Refactor some of the skb frag ref/unref helpers for improved clarity.
Implement napi_pp_get_page() to be the mirror counterpart of
napi_pp_put_page().
Implement skb_page_ref() to be the mirror of skb_page_unref().
Improve __skb_frag_ref() to become a mirror counterpart of
__skb_frag_unref(). Previously unref could handle pp & non-pp pages,
while the ref could only handle non-pp pages. Now both the ref & unref
helpers can correctly handle both pp & non-pp pages.
Now that __skb_frag_ref() can handle both pp & non-pp pages, remove
skb_pp_frag_ref(), and use __skb_frag_ref() instead. This lets us
remove pp specific handling from skb_try_coalesce.
Signed-off-by: Mina Almasry <almasrymina@google.com>
Reviewed-by: Dragos Tatulea <dtatulea@nvidia.com>
---
.../chelsio/inline_crypto/ch_ktls/chcr_ktls.c | 2 +-
drivers/net/ethernet/sun/cassini.c | 4 +-
include/linux/skbuff.h | 22 ++++++--
net/core/skbuff.c | 54 ++++++-------------
4 files changed, 38 insertions(+), 44 deletions(-)

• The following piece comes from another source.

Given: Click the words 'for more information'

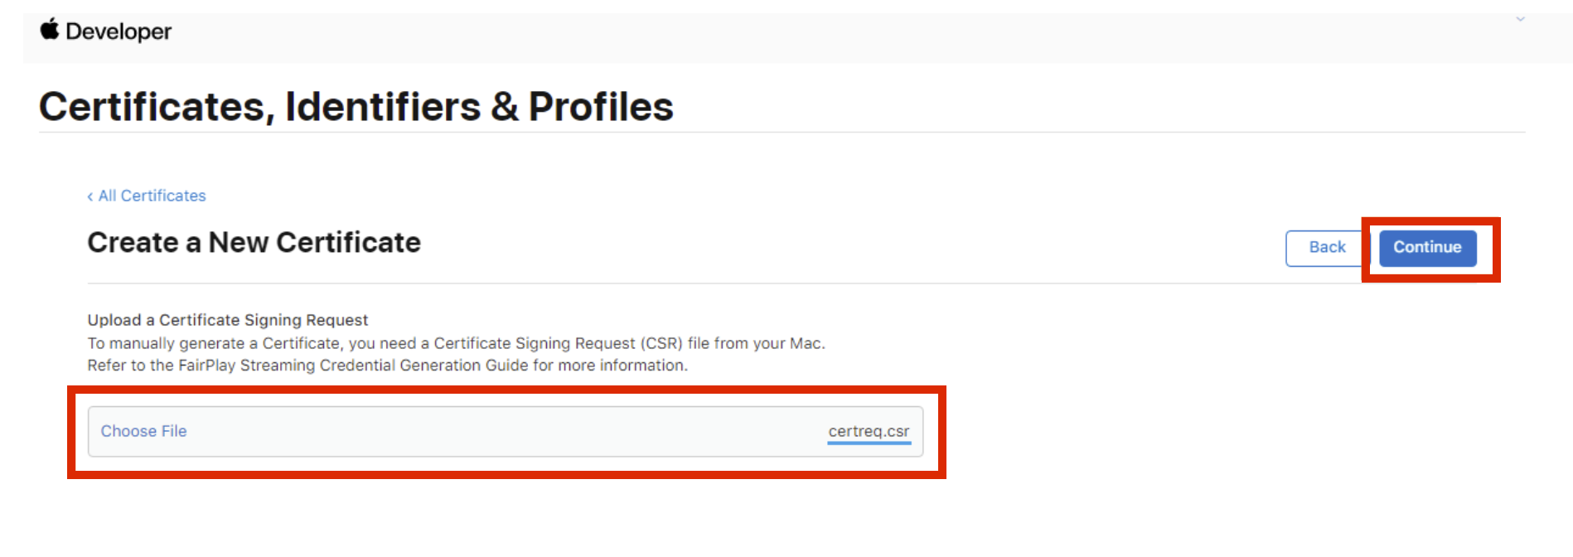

diff --git a/drivers/net/ethernet/chelsio/inline_crypto/ch_ktls/chcr_ktls.c b/drivers/net/ethernet/chelsio/inline_crypto/ch_ktls/chcr_ktls.c
index 6482728794dd..f9b0a9533985 100644
--- a/drivers/net/ethernet/chelsio/inline_crypto/ch_ktls/chcr_ktls.c
+++ b/drivers/net/ethernet/chelsio/inline_crypto/ch_ktls/chcr_ktls.c
@@ -1658,7 +1658,7 @@ static void chcr_ktls_copy_record_in_skb(struct sk_buff *nskb,
for (i = 0; i < record->num_frags; i++) {
skb_shinfo(nskb)->frags[i] = record->frags[i];
/* increase the frag ref count */
- __skb_frag_ref(&skb_shinfo(nskb)->frags[i]);
+ __skb_frag_ref(&skb_shinfo(nskb)->frags[i], false);
}
skb_shinfo(nskb)->nr_frags = record->num_frags;
diff --git a/drivers/net/ethernet/sun/cassini.c b/drivers/net/ethernet/sun/cassini.c
index bfb903506367..fabba729e1b8 100644
--- a/drivers/net/ethernet/sun/cassini.c
+++ b/drivers/net/ethernet/sun/cassini.c
@@ -1999,7 +1999,7 @@ static int cas_rx_process_pkt(struct cas *cp, struct cas_rx_comp *rxc,
skb->len += hlen - swivel;
skb_frag_fill_page_desc(frag, page->buffer, off, hlen - swivel);
- __skb_frag_ref(frag);
+ __skb_frag_ref(frag, false);
/* any more data? */
if ((words[0] & RX_COMP1_SPLIT_PKT) && ((dlen -= hlen) > 0)) {
@@ -2023,7 +2023,7 @@ static int cas_rx_process_pkt(struct cas *cp, struct cas_rx_comp *rxc,
frag++;
skb_frag_fill_page_desc(frag, page->buffer, 0, hlen);
- __skb_frag_ref(frag);
+ __skb_frag_ref(frag, false);
RX_USED_ADD(page, hlen + cp->crc_size);
}
diff --git a/include/linux/skbuff.h b/include/linux/skbuff.h
index bafa5c9ff59a..058d72a2a250 100644
--- a/include/linux/skbuff.h
+++ b/include/linux/skbuff.h
@@ -3494,15 +3494,29 @@ static inline struct page *skb_frag_page(const skb_frag_t *frag)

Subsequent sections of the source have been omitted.